L’assedio di Gaza City ha ormai assunto i contorni di una tragedia epocale. Le cifre diffuse dall’IDF parlano da sole: oltre 320.000 persone hanno già abbandonato le proprie case, spinte verso sud da bombardamenti incessanti e dall’avanzata dei mezzi corazzati israeliani. Migliaia si sono riversate nelle strade soltanto nelle ultime ore, lasciando alle spalle una città che rischia di trasformarsi in un campo di rovine. Ma ciò che più colpisce non è solo l’impatto umano immediato, quanto la cinica proiezione del futuro che alcuni membri del governo israeliano hanno già formulato.
Non strutture umanitarie ma quartieri di lusso
Itamar Ben Gvir, ministro della Sicurezza e simbolo dell’ala messianica dell’esecutivo, ha dichiarato senza esitazione che a Gaza, una volta “conquistata”, sorgeranno quartieri di lusso per i poliziotti israeliani, con vista sul mare. Non rifugi temporanei per i palestinesi in fuga, non infrastrutture umanitarie per affrontare l’esodo biblico di centinaia di migliaia di civili, ma resort e insediamenti. Una pianificazione coloniale annunciata mentre le famiglie palestinesi dormono nelle tende o si accalcano in scuole e moschee trasformate in ripari di fortuna.

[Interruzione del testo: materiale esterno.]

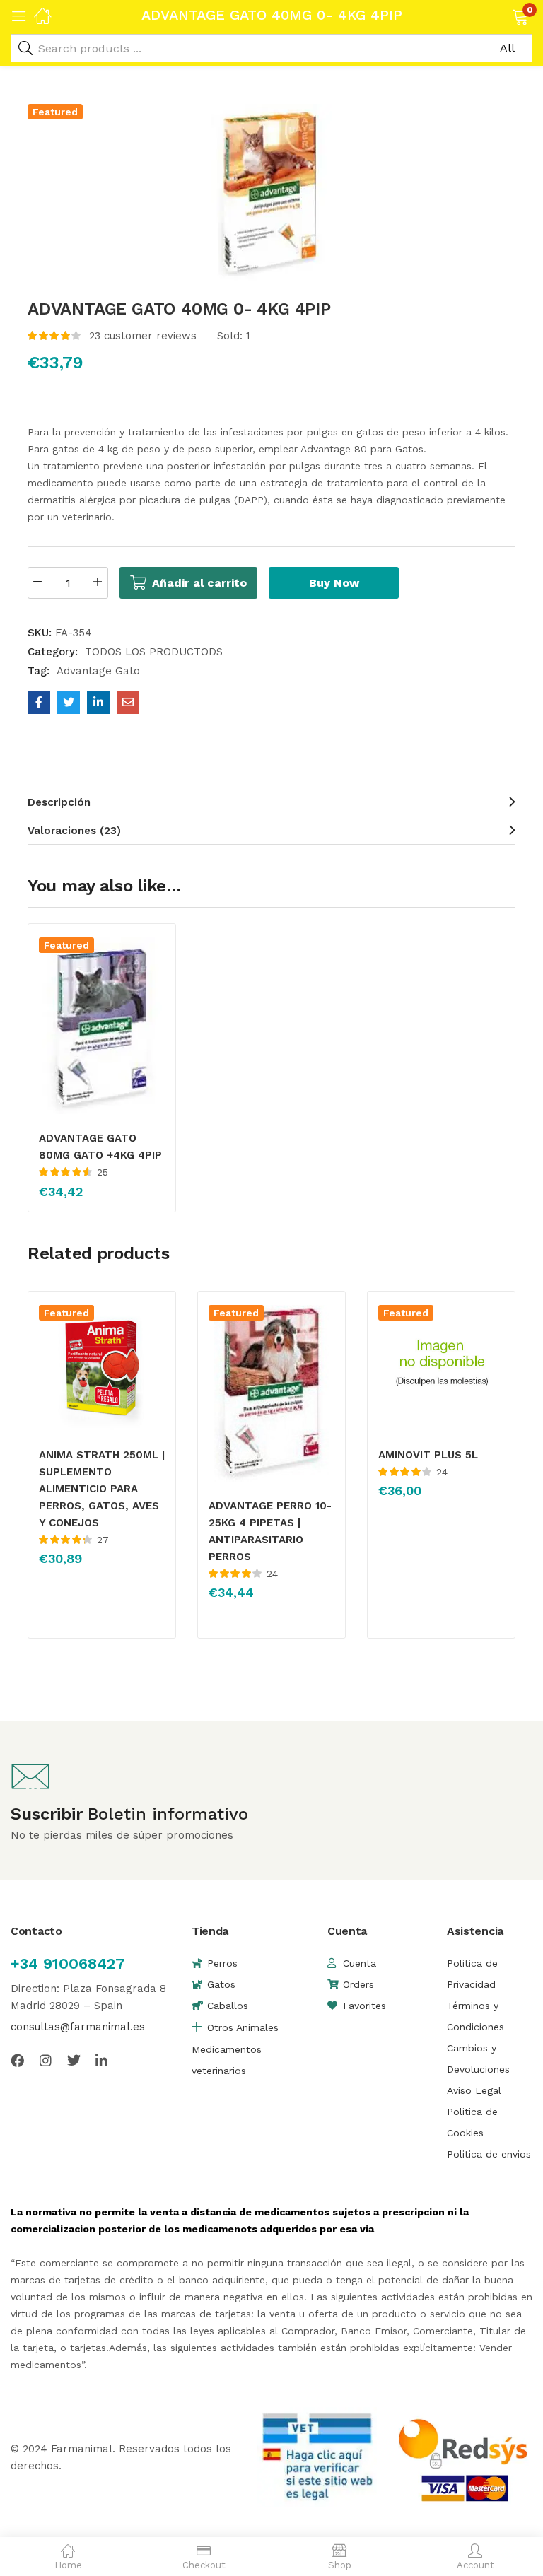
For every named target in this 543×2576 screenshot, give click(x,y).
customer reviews (143, 335)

Questa visione non è solo crudele, è rivelatrice: l’esodo non viene percepito come un disastro, bensì come un’opportunità. È la prosecuzione di un progetto che considera lo sradicamento del popolo palestinese non un effetto collaterale, ma un fine politico. La memoria storica del Medio Oriente ci insegna che le espulsioni di massa non si cancellano: lasciano cicatrici che attraversano generazioni e alimentano conflitti senza fine.
L’attacco a Doha
Ma mentre la tragedia si consuma a Gaza, un altro fronte di crisi si apre e rischia di ridisegnare l’equilibrio regionale. L’attacco missilistico israeliano del 9 settembre contro obiettivi di Hamas a Doha rappresenta un salto di qualità nelle dinamiche della guerra. Non si è trattato di un raid nella Striscia, ma di un bombardamento su uno Stato sovrano, il Qatar, che peraltro ospitava negoziati mediati con la conoscenza, e la presunta tolleranza, dello stesso governo israeliano. Sei morti e un messaggio inequivocabile: nessun terreno è sacro, neppure quello della diplomazia.

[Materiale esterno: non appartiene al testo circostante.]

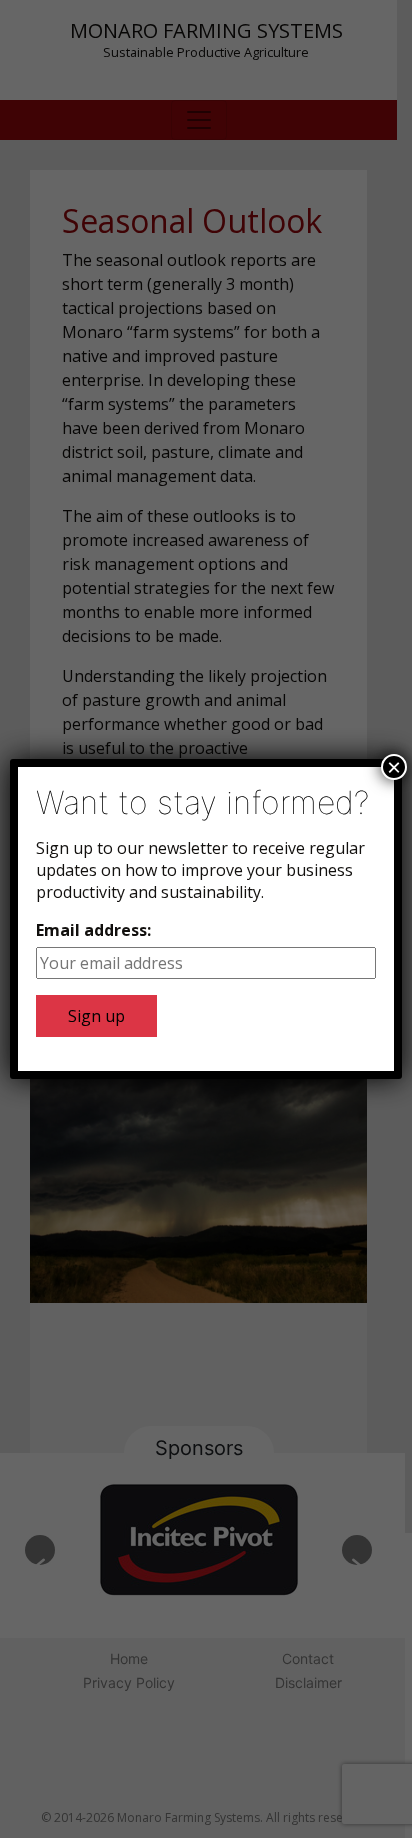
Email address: (93, 930)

La reazione della Lega Araba non si è fatta attendere. Il segretario generale Ahmed Aboul Gheit ha denunciato il crimine come conseguenza diretta del “silenzio internazionale” e il premier qatarino Mohammed bin Abdulrahman Al-Thani ha parlato senza mezzi termini di “terrorismo di Stato”. La convocazione urgente di un vertice a Doha, con la partecipazione dei principali leader arabi e islamici, dimostra che la misura è colma. Israele, per la prima volta dopo anni di relative aperture con diversi Paesi del Golfo, si trova davanti a un fronte compatto e indignato.

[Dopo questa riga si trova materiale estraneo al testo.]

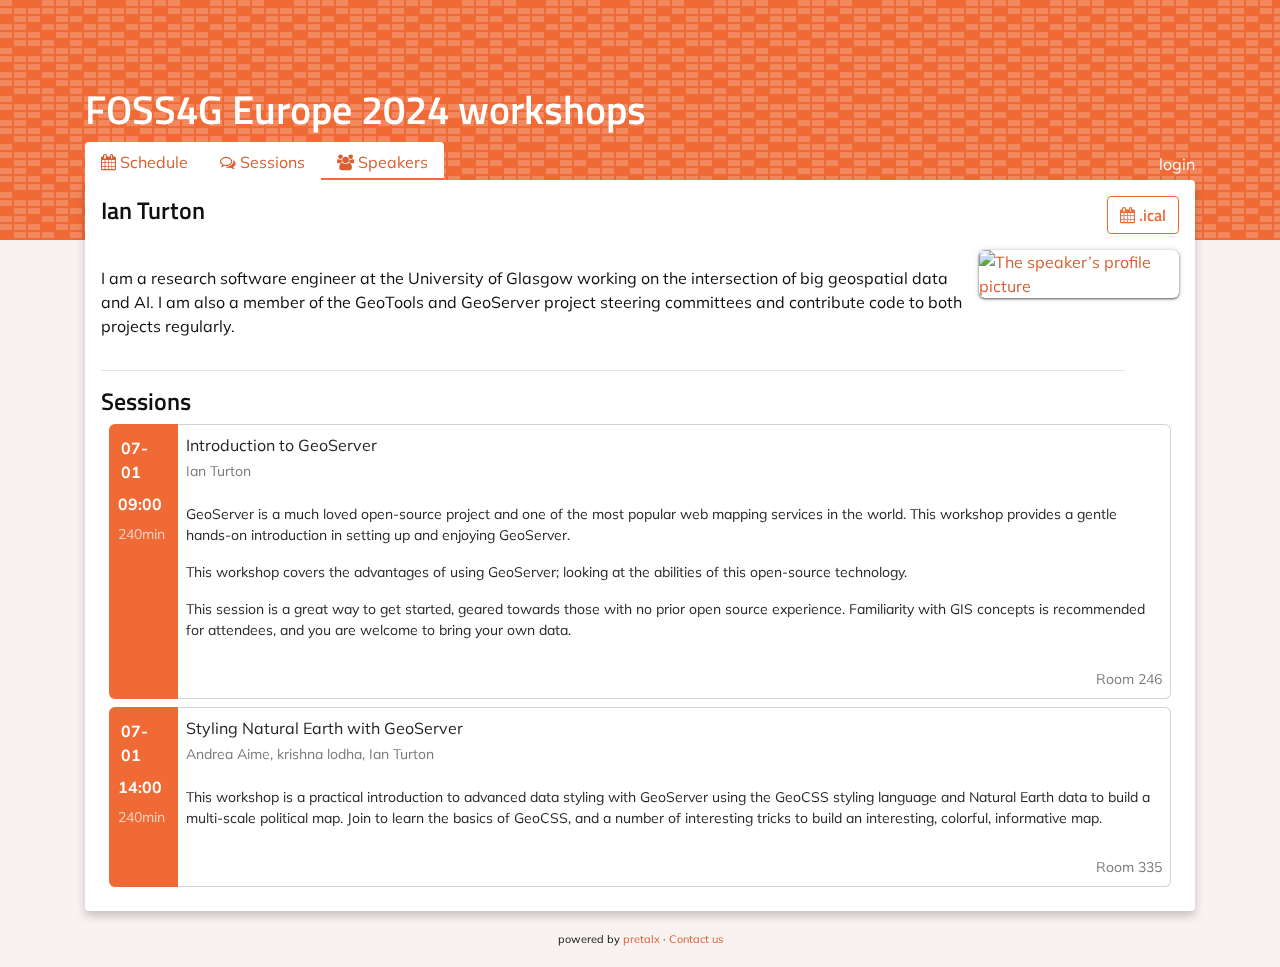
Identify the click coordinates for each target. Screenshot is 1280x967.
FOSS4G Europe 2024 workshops (365, 109)
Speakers (391, 162)
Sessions (270, 162)
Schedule (152, 162)
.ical (1150, 215)
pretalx (641, 939)
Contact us (696, 939)
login (1177, 164)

Nessuna Capitale mediorientale è al sicuro
Il segnale è chiaro: l’attacco a Doha non è stato letto come un episodio militare isolato, ma come un atto di arroganza che mina il principio stesso della sovranità nazionale. Se un Paese può bombardare un altro durante colloqui ufficiali, con la consapevolezza che la comunità internazionale non andrà oltre dichiarazioni di circostanza, allora nessuna capitale mediorientale può sentirsi al sicuro.
Così due dinamiche, apparentemente distinte, si intrecciano. Da una parte l’esodo palestinese, usato come strumento politico per ridisegnare la geografia umana di Gaza; dall’altra la sfida lanciata da Israele all’ordine regionale con un atto di guerra su territorio straniero. Entrambe testimoniano una logica che riduce la vita umana e la sovranità statale a ostacoli sacrificabili.
Il fallimento del diritto internazionale
Di fronte a ciò, le cancellerie occidentali appaiono paralizzate, più attente a bilanciare alleanze strategiche che a difendere principi universali. Eppure la posta in gioco non riguarda soltanto Gaza o Doha, ma la credibilità stessa del diritto internazionale. Se l’esodo diventa preludio a un progetto immobiliare e il bombardamento di uno Stato sovrano si normalizza, allora il futuro del Medio Oriente rischia di essere scritto non dalla politica, ma dall’impunità.